Was ist aber dann mit der Hoffnungslosigkeit? Ist die
neu? Nun, es sind in der Tat düstere Zeiten, die immer düsterer zu
werden scheinen. Schrecklich sind dabei nicht nur die physischen,
Menschenleben fordernden Tatsachen, sondern nicht minder - weil in der
Tendenz immer mehr Menschenleben fordernd - das damit einhergehende
Bewusstsein. Es ist schon schlimm, wie die innere Logik der
Unterdrückung der Palästinenser in die Selbstunterdrückung vieler
Israelis bzw. in ihre freiwillige Selbstentmündigung führt. Man wird
sich noch darüber wundern, wie sehr der Boden für die staatlich-formelle
Faschistoisierung westlicher Regime im Allgemeinen und Israels im
Besonderen - Regime, die sich stets ihrer demokratischen Tradition
rühmen! - gerade in dieser historischen Phase des angeblichen Kampfes
"gegen den Terror" massenwirksam genährt und strukturell vorbereitet
worden ist. Erschütternd ist dabei, wie der Lebensimpuls, der die
Menschen eigentlich dazu treiben sollte, den Ausweg aus der Hölle zu
wagen (oder zumindest doch zu suchen) momentan erlahmt ist. Es herrscht
eine Lethargie, die den auf die Erhaltung der eigenen Macht
ausgerichteten Politikern nur zugute kommen kann.
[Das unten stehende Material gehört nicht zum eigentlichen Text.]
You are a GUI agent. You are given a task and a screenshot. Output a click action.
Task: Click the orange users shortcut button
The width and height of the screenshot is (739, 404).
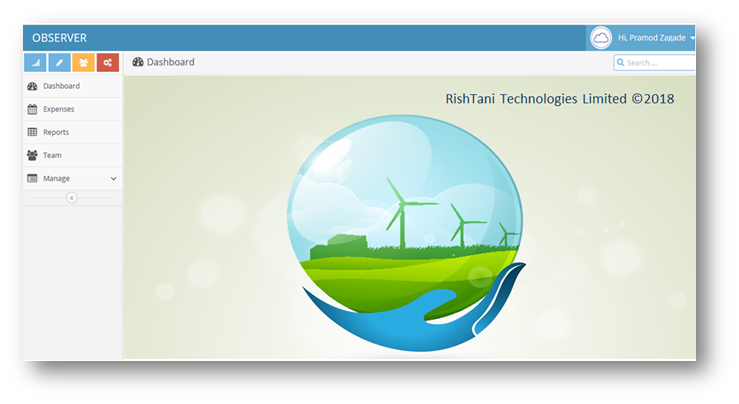[x=83, y=62]
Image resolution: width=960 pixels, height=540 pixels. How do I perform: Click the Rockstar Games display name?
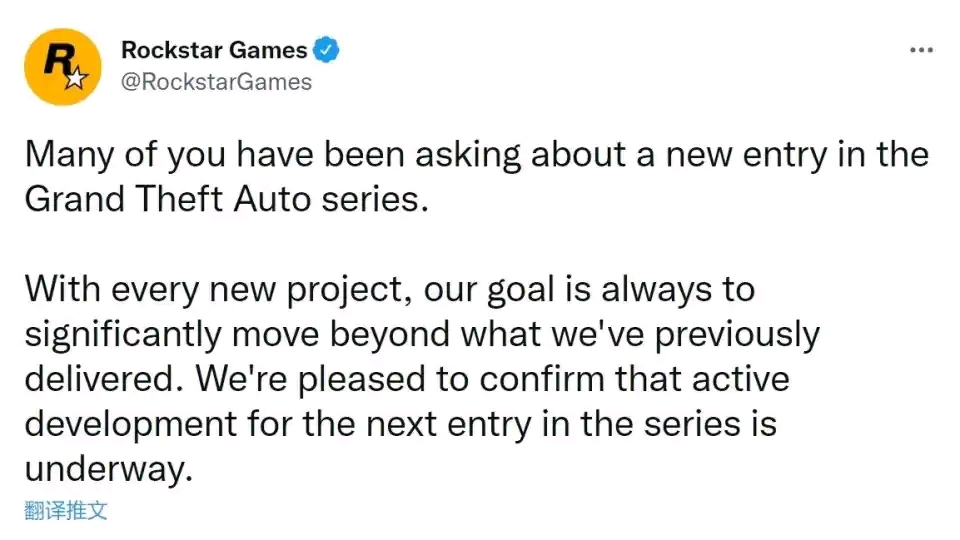(x=214, y=50)
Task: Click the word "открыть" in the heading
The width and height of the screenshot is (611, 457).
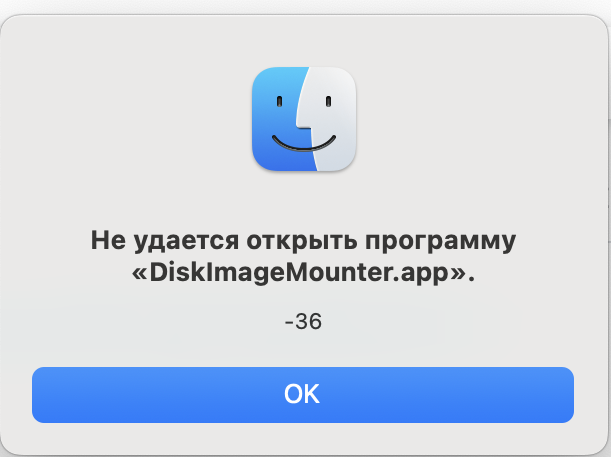Action: click(302, 241)
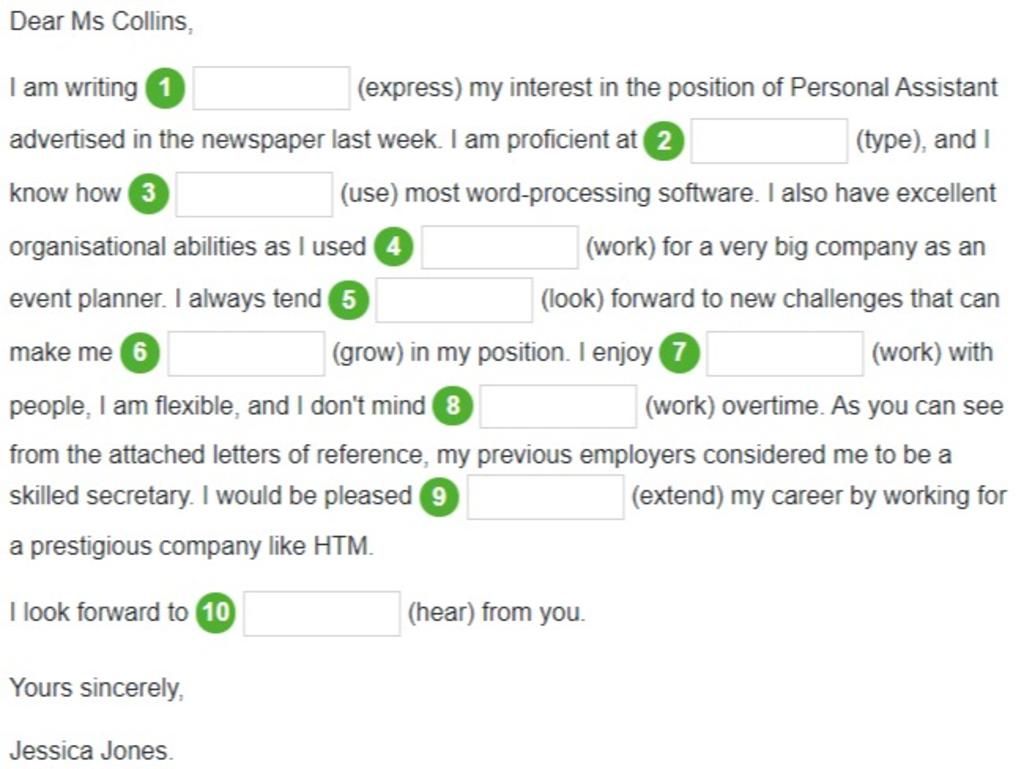Click the gap 7 field after 'I enjoy'
1024x769 pixels.
(785, 353)
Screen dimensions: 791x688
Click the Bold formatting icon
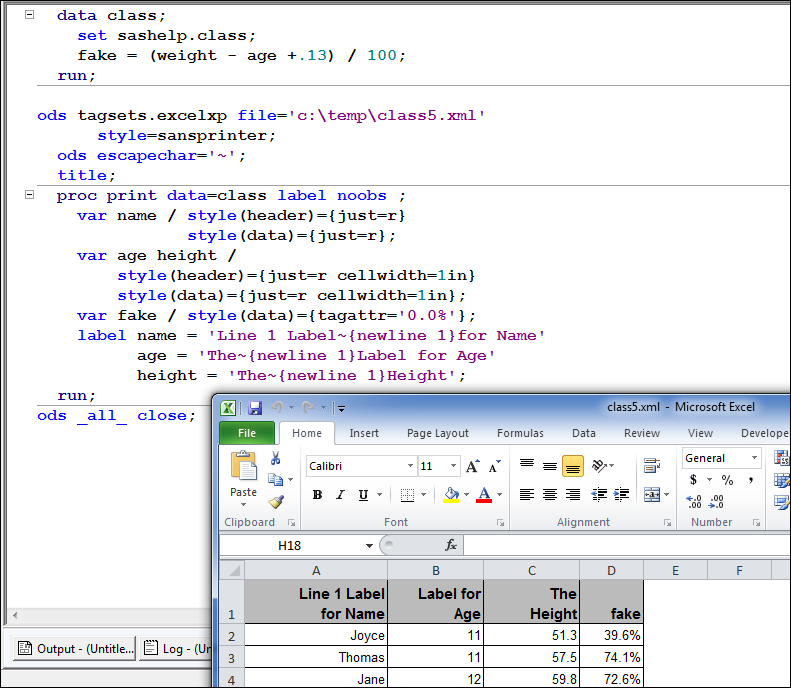pyautogui.click(x=317, y=495)
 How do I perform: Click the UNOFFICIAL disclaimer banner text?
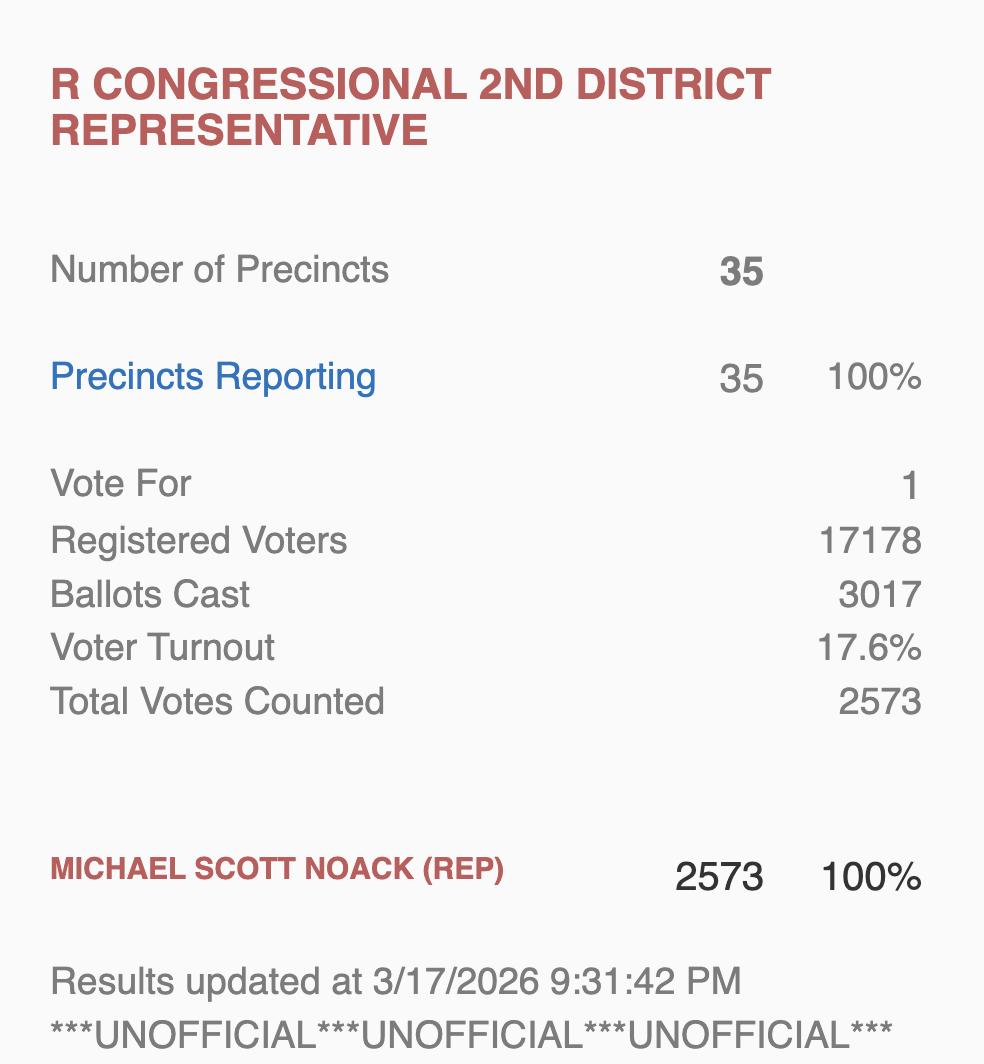pos(471,1034)
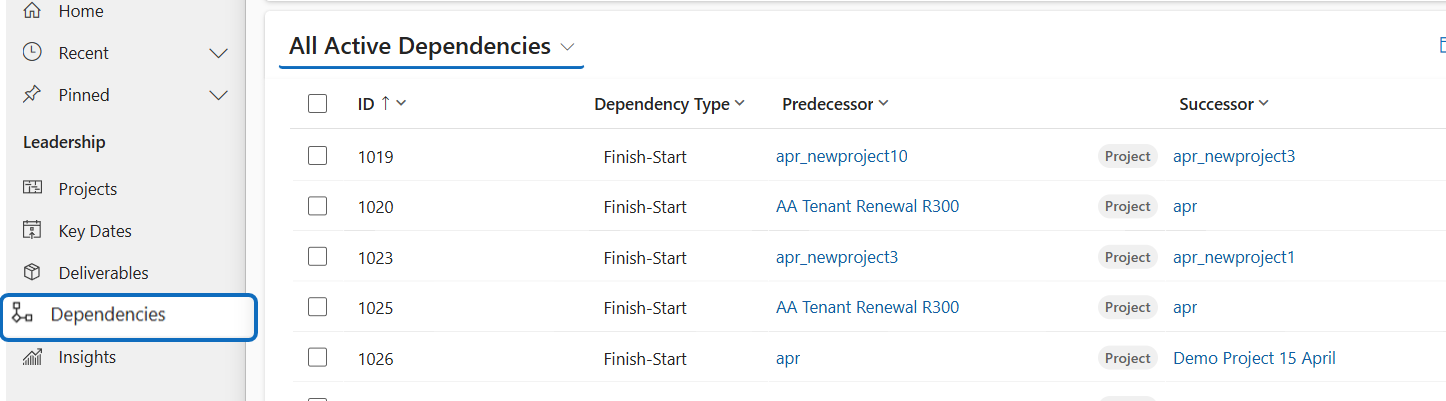Click the Dependencies sidebar icon
This screenshot has height=401, width=1446.
[22, 315]
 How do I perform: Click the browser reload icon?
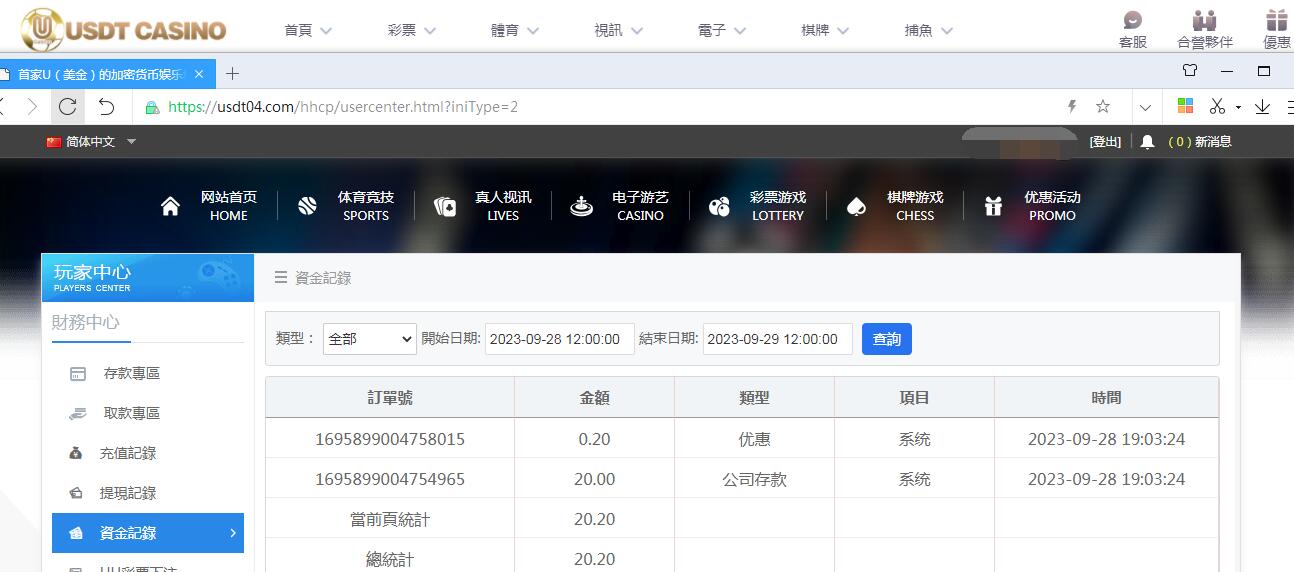point(68,107)
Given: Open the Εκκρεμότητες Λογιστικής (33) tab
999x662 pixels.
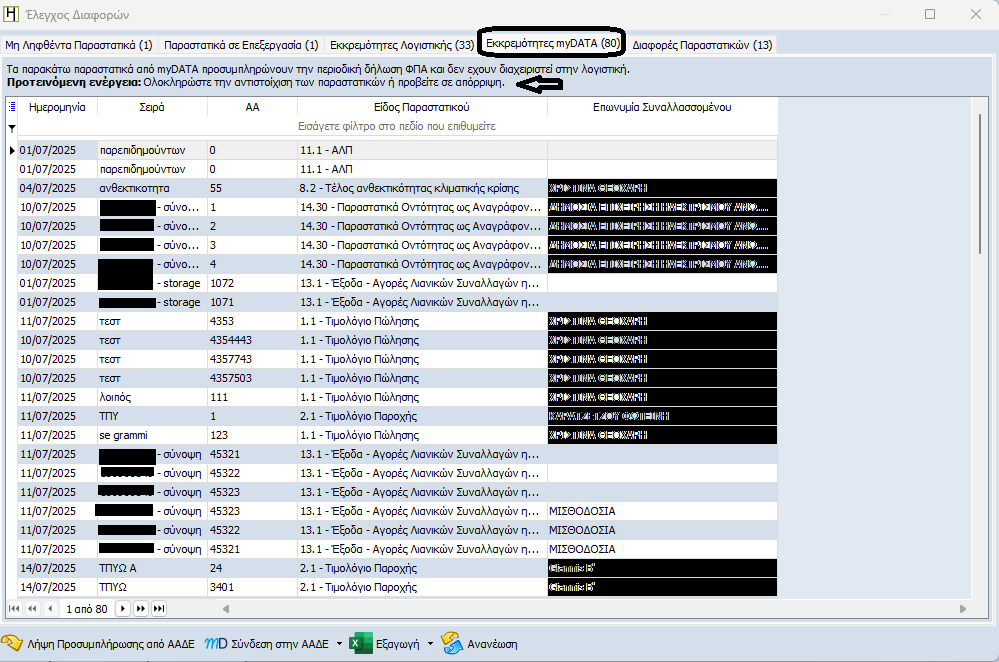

Die zionistische Linke ist mehr oder minder von der
Bildoberfläche verschwunden: Die "Peace Now"-Bewegung und andere
friedensbewegte Organisationen und Institutionen scheinen vollends
erlahmt zu sein. Die linksliberale israelische Publizistik hat ihren
traditionellen aggressiven Biss weitgehend eingebüßt. Die etablierte
kritische Intelligenz ist zum großen Teil verstummt bzw. überwintert in
bemerkenswerter Unreflektiertheit die sich um sie herum zutragende
Katastrophe. Nur der Aufschrei einer kleinen Minderheit von kritischen
Linken ertönt beharrlich, wird aber vom Umfeld mit umso größerem
Unverständnis (in bestem Falle) und mit unverhohlener Feindseligkeit (im
weit häufigeren) quittiert.
Nichts konnte die sich in verletzter Selbstgerechtigkeit
herumsuhlenden "Realisten" mehr in ihrem antagonistischen "Pessimismus"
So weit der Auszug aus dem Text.